Tiebile Drame, architect of the Ouagadougou Accord enabling Malian troops to enter the Tuareg-held northeastern city of Kidal and secure polls scheduled to take place on July 28, told AFP it was "very clear" that the elections would be "botched".
"The conditions have not been met at all for the organisation of elections. There is a form of autism on the part of the administration," said Drame, who is one of a number of high-profile politicians contesting the election.
"The government is not ready, the minister of territorial administration is not ready, contrary to what he said, and the (election commission) is not ready."

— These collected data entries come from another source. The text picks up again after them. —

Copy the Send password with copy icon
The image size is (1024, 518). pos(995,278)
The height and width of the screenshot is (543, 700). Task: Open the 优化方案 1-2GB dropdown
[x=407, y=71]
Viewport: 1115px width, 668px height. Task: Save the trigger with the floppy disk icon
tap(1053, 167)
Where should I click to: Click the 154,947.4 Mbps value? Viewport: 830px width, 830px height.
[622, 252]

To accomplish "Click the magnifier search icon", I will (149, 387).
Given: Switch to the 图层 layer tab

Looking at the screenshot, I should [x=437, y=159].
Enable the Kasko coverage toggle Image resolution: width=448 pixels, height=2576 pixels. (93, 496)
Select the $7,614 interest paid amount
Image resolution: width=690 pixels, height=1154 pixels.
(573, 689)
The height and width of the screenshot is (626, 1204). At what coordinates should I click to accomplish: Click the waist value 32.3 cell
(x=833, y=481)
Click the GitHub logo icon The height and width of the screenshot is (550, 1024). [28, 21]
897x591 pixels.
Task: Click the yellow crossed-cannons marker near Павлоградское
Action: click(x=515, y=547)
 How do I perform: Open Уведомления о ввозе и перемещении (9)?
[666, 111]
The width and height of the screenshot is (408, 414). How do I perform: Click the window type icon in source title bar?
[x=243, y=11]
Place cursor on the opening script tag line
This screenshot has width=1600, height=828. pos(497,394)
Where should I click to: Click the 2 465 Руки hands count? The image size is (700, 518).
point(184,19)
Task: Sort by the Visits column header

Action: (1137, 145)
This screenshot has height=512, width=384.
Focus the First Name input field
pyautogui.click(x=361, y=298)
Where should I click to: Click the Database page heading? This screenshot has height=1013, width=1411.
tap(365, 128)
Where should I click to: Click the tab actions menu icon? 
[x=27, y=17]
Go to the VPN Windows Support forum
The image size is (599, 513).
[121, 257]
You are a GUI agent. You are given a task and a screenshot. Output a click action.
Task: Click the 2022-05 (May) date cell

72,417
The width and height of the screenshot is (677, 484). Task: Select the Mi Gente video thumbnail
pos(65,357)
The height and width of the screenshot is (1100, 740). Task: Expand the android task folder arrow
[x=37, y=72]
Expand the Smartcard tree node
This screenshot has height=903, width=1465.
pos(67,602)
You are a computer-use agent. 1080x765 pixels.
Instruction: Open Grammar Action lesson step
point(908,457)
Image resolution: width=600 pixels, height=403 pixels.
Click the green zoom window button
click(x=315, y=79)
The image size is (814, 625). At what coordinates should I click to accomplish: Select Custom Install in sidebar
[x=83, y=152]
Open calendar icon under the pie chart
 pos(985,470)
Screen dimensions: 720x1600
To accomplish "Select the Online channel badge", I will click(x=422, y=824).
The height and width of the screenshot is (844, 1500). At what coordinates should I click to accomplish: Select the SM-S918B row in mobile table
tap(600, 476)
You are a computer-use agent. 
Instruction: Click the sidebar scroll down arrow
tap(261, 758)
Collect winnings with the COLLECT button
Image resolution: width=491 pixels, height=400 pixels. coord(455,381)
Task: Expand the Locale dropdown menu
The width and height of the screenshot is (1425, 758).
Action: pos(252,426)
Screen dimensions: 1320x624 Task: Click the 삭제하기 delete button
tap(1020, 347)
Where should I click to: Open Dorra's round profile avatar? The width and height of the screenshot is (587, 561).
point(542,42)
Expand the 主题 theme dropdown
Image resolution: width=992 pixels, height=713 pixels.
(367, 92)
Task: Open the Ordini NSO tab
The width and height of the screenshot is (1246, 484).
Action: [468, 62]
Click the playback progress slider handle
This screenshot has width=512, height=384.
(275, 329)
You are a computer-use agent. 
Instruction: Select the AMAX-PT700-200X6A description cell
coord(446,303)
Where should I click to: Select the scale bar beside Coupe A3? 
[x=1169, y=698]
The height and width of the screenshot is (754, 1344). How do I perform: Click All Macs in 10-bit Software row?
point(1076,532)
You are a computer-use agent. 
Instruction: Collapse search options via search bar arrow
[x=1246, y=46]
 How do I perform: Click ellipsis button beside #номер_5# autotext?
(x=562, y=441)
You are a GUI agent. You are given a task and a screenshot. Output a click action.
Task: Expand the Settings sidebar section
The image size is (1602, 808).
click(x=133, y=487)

The National Movement for the Liberation of Azawad (MNLA) and government troops agreed on June 18 to halt hostilities while soldiers entered Kidal and the rebels were confined to camps -- but neither has been achieved with the election just weeks away, said Drame.
"I am warning about the risks, especially as the situation in Kidal is not yet resolved (and) the administration has not yet returned to the interior of the country," he said.
Meanwhile Mali's election commission has raised concerns that it will be "extremely difficult" to distribute nearly eight million polling cards in a country where 500,000 people have been displaced by conflict.
Drame said he would still run for president but was speaking out in the hope that the government would delay the poll.
Echoing its leader's words, Drame's "Party for National Renaissance" released a statement expressing "deep concern at the blindness of the transitional government" which would lead to "botched elections and electoral chaos with unpredictable consequences".
The party urged "friends of Mali to show restraint and less interference in determining the appropriate time to hold elections whose results are to be accepted first by Malians and for Malians".
The decision to hold the first round on July 28, possibly followed by a second round on August 11, was taken by the Malian government under pressure from the international community, and especially former colonial power France.
But the occupation of Kidal by the MNLA has been a major obstacle to organising the election, seen as crucial to Mali's recovery from the conflict of the past 16 months.
Malian military officers staged a coup in March last year after being overpowered by an MNLA rebellion. The Tuaregs seized key northern cities before being sidelined by their Al Qaeda-linked allies who imposed their harsh version of sharia law in towns under their control.
The MNLA sided with a French-led military intervention, which reclaimed most of the lost territory from the Islamists but the Tuaregs have been reluctant to allow government troops into Kidal for the vote.